▸ **Task instructions**: Find the string "pixels" in the data, and copy out each line that has it.

Stored data entries
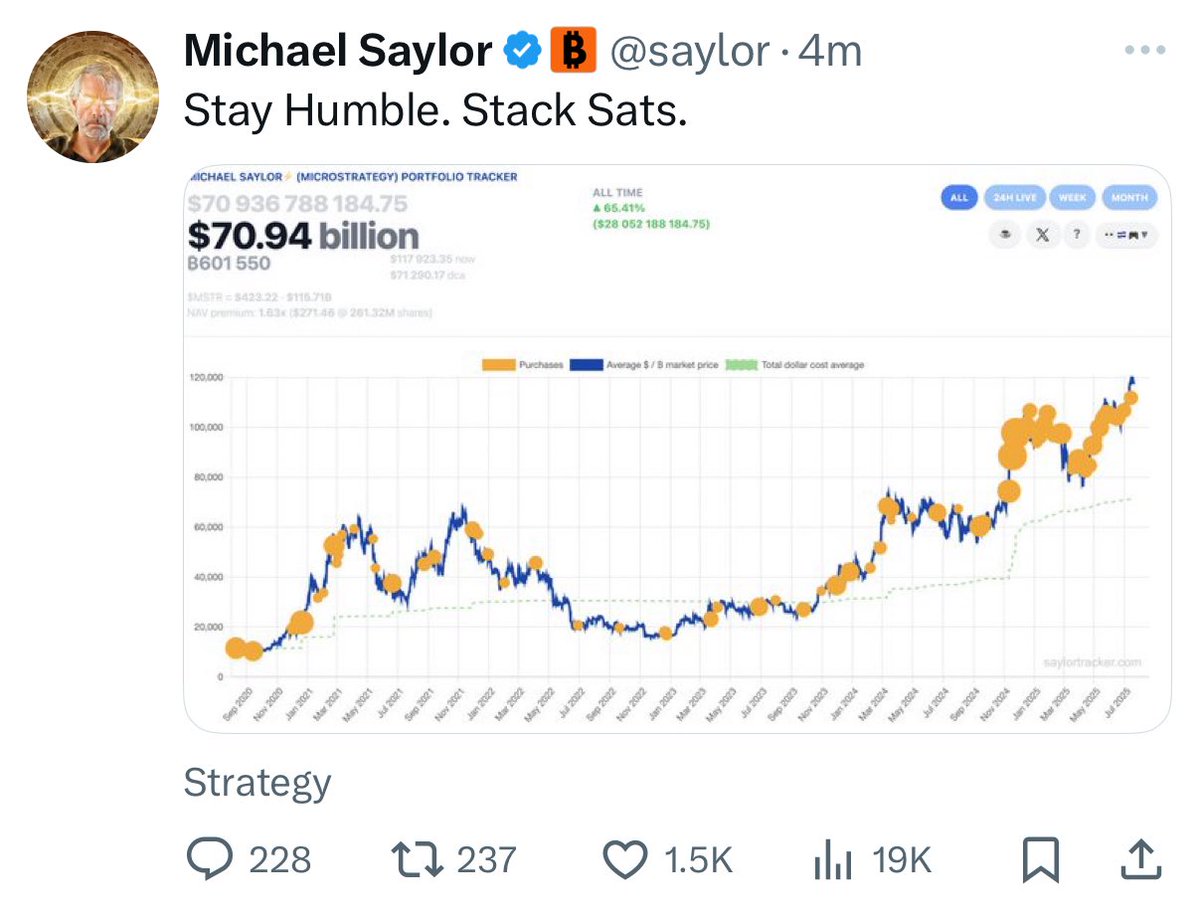
Task: Click the coffee cup donate icon
Action: coord(1006,235)
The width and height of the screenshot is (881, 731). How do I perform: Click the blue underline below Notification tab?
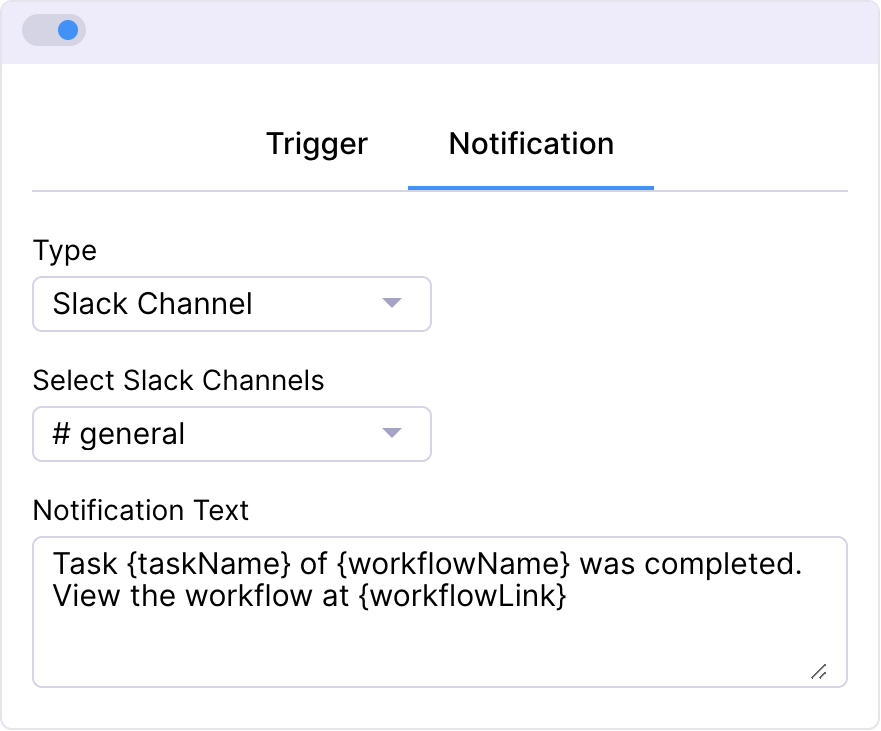[x=531, y=187]
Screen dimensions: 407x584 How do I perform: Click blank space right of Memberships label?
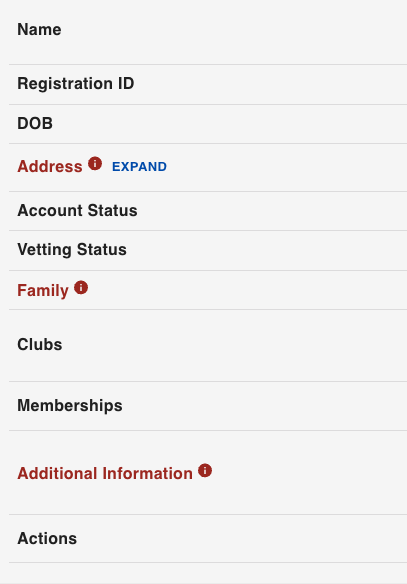265,406
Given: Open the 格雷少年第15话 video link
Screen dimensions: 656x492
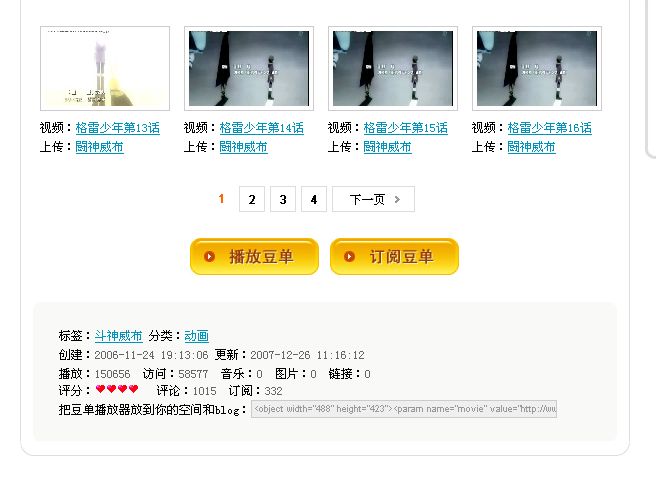Looking at the screenshot, I should point(405,128).
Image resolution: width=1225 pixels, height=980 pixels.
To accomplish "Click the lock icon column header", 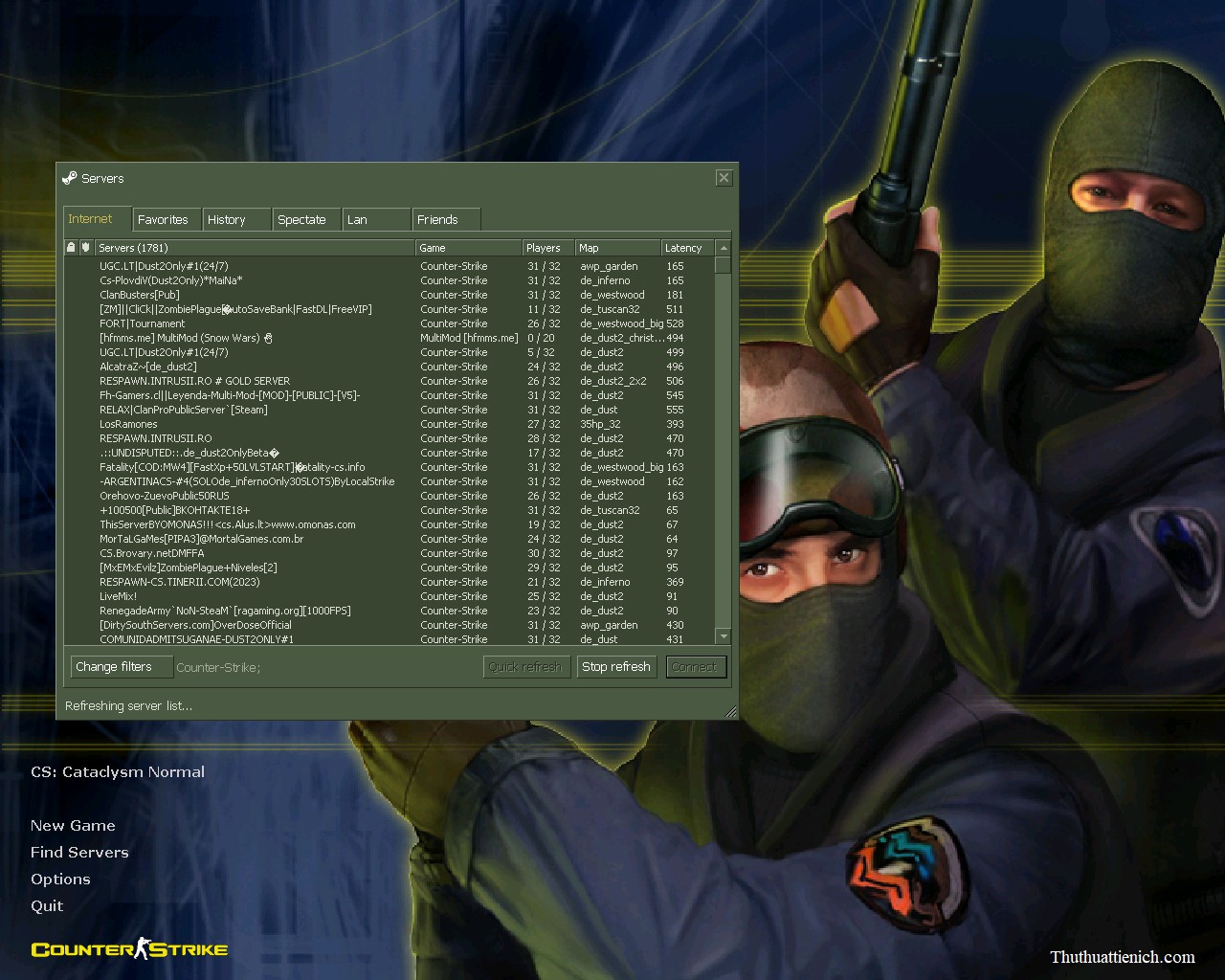I will (71, 247).
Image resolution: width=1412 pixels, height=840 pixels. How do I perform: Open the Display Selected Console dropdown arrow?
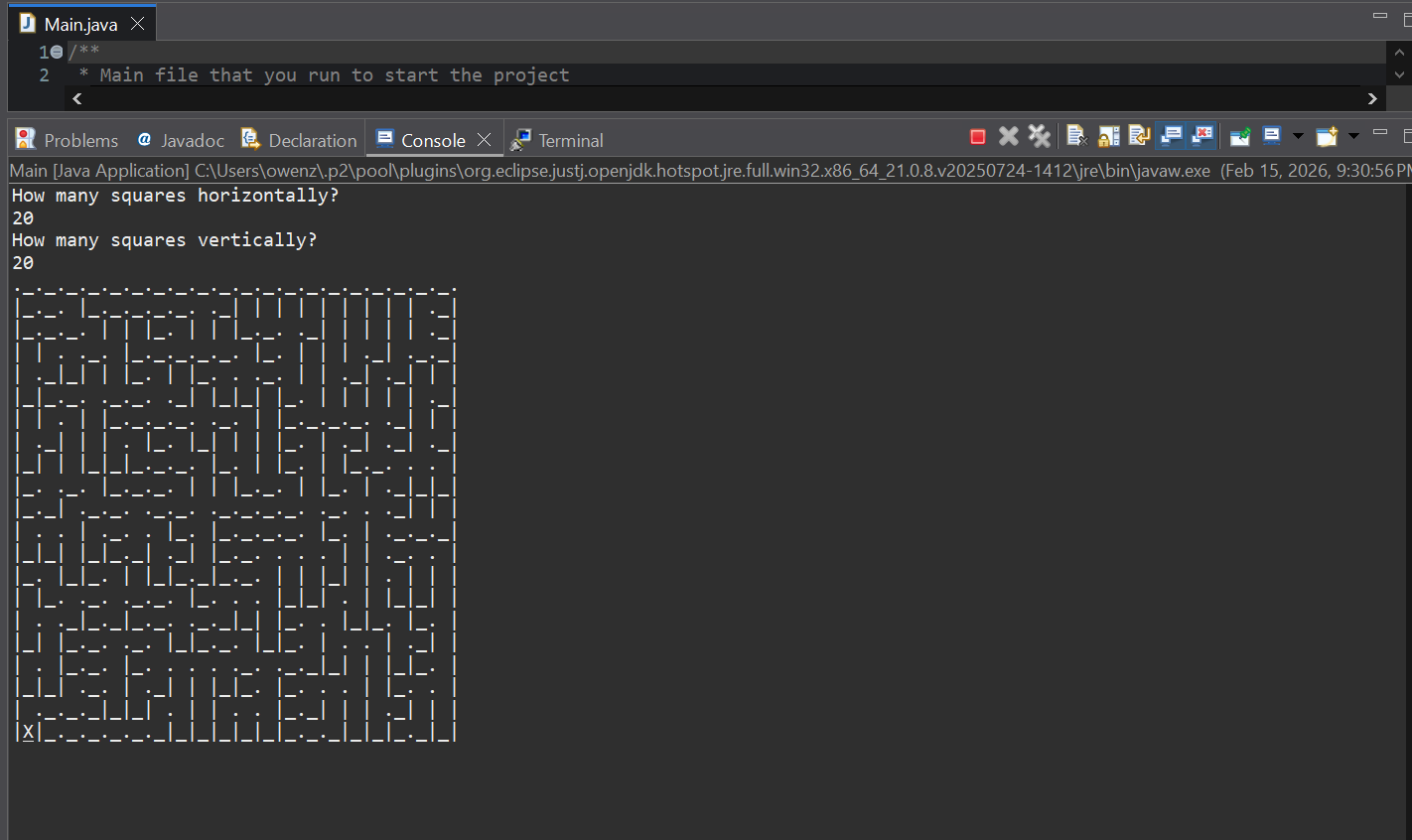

▸ **Answer to this task**:
Image resolution: width=1225 pixels, height=980 pixels.
Image resolution: width=1412 pixels, height=840 pixels. How do I perform: Open the Display Selected Console dropdown arrow?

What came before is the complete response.